For historical information on Disney University, we drew from the book by Doug Lipp, Disney University: How Disney University Develops the World’sMost Engaged, Loyal, and Customer-Centric Employees (2013).

Van France founded Disney University, which is part of the HR division of Disney, in 1962, seven years after opening Disneyland (the Disney Institute was launched in 1986 and open to the public).

Disney U is the “conscience of the organizational culture,” and Van was instrumental in changing the language: On stage/backstage, Costumes (not uniforms), Audience (not crowds), Theme (not amusement) park, good/bad show.

He wrote a memorandum on September 21, 1962 that challenged Disney’s executives and Cast Members to up their games:

Disneyland will never be completed. We’ve certainly lived up to that promise.

But what about the people who operate it?
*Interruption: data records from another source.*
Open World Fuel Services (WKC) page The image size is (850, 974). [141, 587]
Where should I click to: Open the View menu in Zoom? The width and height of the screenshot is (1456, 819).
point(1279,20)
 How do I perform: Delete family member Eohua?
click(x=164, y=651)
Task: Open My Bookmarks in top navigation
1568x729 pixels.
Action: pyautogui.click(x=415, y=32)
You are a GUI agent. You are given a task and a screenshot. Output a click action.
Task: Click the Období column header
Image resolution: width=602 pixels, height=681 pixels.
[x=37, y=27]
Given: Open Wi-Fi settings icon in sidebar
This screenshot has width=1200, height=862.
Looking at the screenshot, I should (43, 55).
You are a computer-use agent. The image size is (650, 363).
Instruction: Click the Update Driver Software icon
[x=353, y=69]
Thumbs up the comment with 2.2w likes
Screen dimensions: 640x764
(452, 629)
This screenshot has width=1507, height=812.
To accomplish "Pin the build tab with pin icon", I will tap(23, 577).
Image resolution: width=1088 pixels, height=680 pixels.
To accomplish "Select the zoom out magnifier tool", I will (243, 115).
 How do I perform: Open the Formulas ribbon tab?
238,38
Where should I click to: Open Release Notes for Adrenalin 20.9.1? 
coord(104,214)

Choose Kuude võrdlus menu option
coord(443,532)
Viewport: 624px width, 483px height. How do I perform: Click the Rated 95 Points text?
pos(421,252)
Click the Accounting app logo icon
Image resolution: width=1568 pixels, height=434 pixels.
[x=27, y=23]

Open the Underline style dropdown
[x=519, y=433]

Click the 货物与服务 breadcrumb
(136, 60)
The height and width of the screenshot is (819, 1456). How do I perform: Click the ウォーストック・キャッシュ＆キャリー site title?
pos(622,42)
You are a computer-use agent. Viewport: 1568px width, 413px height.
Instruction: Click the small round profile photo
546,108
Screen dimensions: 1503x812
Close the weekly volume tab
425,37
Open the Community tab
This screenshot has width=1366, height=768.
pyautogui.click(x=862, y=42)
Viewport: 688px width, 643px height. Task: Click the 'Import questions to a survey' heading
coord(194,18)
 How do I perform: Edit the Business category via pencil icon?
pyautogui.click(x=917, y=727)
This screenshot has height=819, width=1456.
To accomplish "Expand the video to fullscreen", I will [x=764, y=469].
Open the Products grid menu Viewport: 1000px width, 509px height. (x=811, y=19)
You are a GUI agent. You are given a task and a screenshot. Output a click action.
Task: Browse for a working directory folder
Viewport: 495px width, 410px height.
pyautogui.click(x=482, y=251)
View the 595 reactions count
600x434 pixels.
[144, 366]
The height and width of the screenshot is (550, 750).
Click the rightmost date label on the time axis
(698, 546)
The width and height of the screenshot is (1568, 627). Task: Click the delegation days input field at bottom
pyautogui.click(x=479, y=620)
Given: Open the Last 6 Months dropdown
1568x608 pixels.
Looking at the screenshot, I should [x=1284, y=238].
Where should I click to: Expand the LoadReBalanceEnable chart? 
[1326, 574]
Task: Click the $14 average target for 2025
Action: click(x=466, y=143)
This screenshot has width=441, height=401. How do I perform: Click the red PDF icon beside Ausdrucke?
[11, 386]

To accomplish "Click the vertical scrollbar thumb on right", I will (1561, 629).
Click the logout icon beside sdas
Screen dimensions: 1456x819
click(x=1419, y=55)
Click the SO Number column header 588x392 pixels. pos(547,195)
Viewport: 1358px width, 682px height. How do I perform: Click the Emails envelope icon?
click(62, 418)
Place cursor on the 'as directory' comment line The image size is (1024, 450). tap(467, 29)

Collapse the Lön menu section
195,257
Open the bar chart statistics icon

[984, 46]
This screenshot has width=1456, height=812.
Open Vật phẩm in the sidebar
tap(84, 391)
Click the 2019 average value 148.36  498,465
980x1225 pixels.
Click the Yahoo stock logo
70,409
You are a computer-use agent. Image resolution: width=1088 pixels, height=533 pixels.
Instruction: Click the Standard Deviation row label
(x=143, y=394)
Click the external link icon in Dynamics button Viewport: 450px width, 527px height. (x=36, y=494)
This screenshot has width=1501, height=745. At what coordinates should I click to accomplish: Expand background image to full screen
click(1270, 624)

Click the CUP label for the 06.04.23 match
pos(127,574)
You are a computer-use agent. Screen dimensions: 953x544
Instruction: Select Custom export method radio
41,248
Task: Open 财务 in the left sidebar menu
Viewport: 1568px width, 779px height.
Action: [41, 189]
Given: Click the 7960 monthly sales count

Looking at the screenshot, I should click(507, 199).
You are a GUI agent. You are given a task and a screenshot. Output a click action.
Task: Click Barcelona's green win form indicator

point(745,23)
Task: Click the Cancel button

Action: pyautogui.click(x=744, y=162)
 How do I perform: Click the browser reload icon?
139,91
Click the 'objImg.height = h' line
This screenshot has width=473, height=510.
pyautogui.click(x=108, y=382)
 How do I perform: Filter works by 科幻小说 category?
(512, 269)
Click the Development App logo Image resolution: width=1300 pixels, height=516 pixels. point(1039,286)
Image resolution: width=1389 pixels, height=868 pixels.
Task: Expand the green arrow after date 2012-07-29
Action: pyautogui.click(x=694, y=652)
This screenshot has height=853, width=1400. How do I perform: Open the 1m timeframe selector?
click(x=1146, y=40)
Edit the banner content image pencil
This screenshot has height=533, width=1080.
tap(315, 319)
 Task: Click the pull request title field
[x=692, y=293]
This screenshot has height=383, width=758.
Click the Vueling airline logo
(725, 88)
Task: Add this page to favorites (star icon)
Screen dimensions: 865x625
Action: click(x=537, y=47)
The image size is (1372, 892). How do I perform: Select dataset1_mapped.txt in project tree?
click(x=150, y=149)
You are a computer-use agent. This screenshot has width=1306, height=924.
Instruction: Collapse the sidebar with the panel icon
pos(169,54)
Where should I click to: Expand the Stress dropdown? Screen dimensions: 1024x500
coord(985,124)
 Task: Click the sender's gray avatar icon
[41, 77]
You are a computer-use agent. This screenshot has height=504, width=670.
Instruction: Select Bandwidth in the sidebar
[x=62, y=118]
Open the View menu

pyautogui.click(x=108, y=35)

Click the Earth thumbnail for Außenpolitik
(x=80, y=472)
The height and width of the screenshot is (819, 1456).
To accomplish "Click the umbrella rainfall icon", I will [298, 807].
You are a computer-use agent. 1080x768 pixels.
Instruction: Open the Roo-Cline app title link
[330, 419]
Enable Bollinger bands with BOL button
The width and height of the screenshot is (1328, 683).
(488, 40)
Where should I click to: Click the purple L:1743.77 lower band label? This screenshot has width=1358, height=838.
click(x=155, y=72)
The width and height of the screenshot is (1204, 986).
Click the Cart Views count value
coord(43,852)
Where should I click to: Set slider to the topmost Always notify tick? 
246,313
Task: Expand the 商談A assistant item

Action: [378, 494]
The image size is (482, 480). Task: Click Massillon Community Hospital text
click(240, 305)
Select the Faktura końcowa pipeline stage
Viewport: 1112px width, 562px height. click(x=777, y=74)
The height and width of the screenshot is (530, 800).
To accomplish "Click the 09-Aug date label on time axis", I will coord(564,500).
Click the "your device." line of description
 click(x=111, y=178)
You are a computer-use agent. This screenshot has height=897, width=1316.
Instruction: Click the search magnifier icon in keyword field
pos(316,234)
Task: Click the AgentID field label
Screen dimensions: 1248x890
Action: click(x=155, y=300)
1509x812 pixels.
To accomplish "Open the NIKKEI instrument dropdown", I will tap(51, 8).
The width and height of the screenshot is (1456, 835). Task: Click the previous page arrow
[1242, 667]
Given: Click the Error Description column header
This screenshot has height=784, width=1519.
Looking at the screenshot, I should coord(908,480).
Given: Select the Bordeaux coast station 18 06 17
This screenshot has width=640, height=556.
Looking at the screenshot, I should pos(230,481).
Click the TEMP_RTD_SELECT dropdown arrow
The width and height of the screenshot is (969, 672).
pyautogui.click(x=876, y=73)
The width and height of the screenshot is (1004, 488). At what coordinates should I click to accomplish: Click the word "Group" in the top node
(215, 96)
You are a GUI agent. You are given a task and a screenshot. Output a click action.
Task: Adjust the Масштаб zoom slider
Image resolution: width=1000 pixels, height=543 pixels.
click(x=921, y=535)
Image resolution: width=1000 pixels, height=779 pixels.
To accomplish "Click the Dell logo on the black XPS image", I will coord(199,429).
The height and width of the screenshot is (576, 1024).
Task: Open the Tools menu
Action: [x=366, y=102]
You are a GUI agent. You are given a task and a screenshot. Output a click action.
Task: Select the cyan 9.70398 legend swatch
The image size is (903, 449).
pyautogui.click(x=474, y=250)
Are we growing with the show or just getting older?

The trouble with people is that we get hardening of the  mental arteries, cirrhosis of the enthusiasm, and arthritis of the imagination, along with chronic and sometimes acute allergies to supervision, subordinates, the whole darned system.

Is it possible that what we have gained through experience, we have lost through habit, and that what we have gained through organization, we have lost in enthusiasm?

He believed “training is not a car wash” that you simply process employees through.

Ed and I prefer the word “education” instead of “training,” mostly because animals are trained while human beings are educated.

Our late colleague, Paul O’Byrne, used to drive the distinction between these two words home by using a question that you’ll never forget: Would you rather your 13-year-old daughter receive sex training or sex education?

Disney’s Park Operation Priorities are as follows:

  1. Safety

  2. Courtesy

  3. Show

  4. Capacity/Efficiency—the first 3 ensure this one is sustainable

Notice that efficiency is last, while the first three all deal with effectiveness.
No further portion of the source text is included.